Luz sobre la materia oscura del cerebro

Descubren 90 regiones antes desconocidas en el ser humano

Los colores representan los diferentes sentidos: rojo la escucha, verde el tacto y azul  la visión
Los colores representan los diferentes sentidos: rojo la escucha, verde el tacto y azul la visión

Descubren 90 regiones antes desconocidas en el ser humano

La especie humana conoce prácticamente hasta el último confín de la Tierra. Ha sido capaz de poner el pie en otro cuerpo celeste distinto a nuestro planeta, la Luna, y contamos con mapas detallados de la superficie de mundos lejanísimos como Marte, Mercurio, Venus, Júpiter... Sin embargo, hasta ahora nuestro cerebro sigue albergando misterios cuasi insondables. Parece mentira que tal día como ayer, en pleno siglo XXI, todavía se haya anunciado el hallazgo de regiones desconocidas en nuestro órgano pensante. Y no sólo una, precisamente.

Una investigación financiada por los Institutos Nacionales de Salud de Estados Unidos, a través del Proyecto Conectoma Humano, ha cartografiado 180 áreas de la corteza cerebral humana, más del doble de las conocidas hasta ahora.

Se trata de un mapa inédito de esta parte del cerebro en la que se regulan las funciones principales de la atención y los sentidos, así como habilidades tan propias de nuestra especie como el habla, el uso de herramientas y el pensamiento abstracto.

El nuevo dibujo es, ya, la mejor herramienta para el estudio de la inteligencia humana y el conocimiento de algunas patologías como el autismo, la esquizofrenia, la epilepsia o la demencia. La cartografía que se ha realizado opta por dividir los hemisferios derecho e izquierdo cerebrales en 180 regiones distintas en función de cualidades físicas como el grosor del córtex en cada una de ellas o funcionales (por ejemplo, si responden a estímulos hablados o no). También se ha estudiado la disparidad de conexiones neuronales que se hallan en cada una de esas subdivisiones.

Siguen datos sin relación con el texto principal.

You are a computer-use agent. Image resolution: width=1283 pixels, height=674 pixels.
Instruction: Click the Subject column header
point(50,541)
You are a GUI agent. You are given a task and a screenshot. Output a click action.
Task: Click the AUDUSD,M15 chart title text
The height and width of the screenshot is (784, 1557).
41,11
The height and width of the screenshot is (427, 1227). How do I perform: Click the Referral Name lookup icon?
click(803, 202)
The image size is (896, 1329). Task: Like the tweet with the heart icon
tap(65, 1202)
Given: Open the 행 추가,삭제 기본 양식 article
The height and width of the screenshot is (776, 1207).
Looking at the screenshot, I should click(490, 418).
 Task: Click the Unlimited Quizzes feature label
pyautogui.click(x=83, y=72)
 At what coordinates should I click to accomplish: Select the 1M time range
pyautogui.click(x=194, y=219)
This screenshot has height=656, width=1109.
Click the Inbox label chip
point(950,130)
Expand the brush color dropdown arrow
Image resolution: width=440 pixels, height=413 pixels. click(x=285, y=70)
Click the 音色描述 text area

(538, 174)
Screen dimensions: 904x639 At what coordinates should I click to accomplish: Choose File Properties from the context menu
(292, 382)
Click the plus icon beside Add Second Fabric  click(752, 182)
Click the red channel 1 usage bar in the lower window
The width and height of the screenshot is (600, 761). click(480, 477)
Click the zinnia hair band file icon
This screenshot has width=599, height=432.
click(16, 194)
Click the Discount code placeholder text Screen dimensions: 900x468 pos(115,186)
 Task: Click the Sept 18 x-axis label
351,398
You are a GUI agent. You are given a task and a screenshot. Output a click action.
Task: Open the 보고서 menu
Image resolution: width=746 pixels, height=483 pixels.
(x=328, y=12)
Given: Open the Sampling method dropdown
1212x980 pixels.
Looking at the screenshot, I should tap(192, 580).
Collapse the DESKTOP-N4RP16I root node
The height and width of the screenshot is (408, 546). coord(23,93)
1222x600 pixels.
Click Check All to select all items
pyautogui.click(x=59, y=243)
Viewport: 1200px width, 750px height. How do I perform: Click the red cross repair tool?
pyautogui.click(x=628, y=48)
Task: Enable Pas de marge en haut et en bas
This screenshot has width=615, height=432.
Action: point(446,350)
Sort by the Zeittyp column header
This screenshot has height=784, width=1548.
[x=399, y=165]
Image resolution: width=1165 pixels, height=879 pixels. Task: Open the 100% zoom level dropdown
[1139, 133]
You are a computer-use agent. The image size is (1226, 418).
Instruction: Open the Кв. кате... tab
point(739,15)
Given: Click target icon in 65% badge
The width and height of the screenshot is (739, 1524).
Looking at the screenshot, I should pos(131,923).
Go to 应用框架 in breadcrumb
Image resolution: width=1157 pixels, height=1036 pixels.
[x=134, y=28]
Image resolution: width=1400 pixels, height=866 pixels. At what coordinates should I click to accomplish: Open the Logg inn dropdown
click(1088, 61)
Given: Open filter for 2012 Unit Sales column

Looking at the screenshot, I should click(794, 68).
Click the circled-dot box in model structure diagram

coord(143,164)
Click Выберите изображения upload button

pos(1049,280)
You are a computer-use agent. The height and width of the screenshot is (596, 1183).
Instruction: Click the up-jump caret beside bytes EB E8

Imaginemos que el cerebro es un gran continente que queremos dividir en países. Atendiendo a las razas, culturas, lenguas, accidentes geográficos o divergencias políticas y económicas, los geógrafos realizaron una división hace años que ha sido la base de la geopolítica de la zona. Ahora, un nuevo estudio descubre que, en realidad, existe el doble de países de los que se pensaba.

Eso es exactamente lo que ha ocurrido con el cerebro humano. La primera división en áreas del cerebro se realizó en los años 50 del año pasado y fue obra del neuroanatomista alemán Korbinian Brodmann. Aquel científico identificó 50 regiones. La nueva división arroja 180 regiones y, en realidad, podría haber más. Conocer realmente el aspecto del mapa del cerebro es fundamental. Este órgano no funciona como un ordenador al que podemos extraer el disco duro e incorporarlo a otra máquina. En nuestra materia gris la función y la forma están íntimamente unidas. Las cosas que sentimos, pensamos, procesamos o recordamos dependen en buena medida de cómo se estructura el sustrato físico del cerebro.

Para continuar con la analogía del continente, lo que estos científicos han logrado es afinar el modo en que se ve el suelo desde el aire. Visto desde un avión, nuestro continente no tiene fronteras, pero si descendemos al suelo encontraremos las divisiones topográficas de ríos, montañas, valles y muros... El nuevo mapa es capaz de ver esas divisiones. Para dibujarlo se han cruzado una y otra vez imágenes de resonancia magnética del cerebro de 210 personas sanas y se han comparado usando potentes programas informáticos. El resultado es una imagen nunca vista de nuestro cerebro que podrá servir de guía a los neurocirujanos para operar, tocar o extirpar áreas que requieren intervención con una gran exactitud y sin riesgo de comprometer otras zonas cercanas sanas.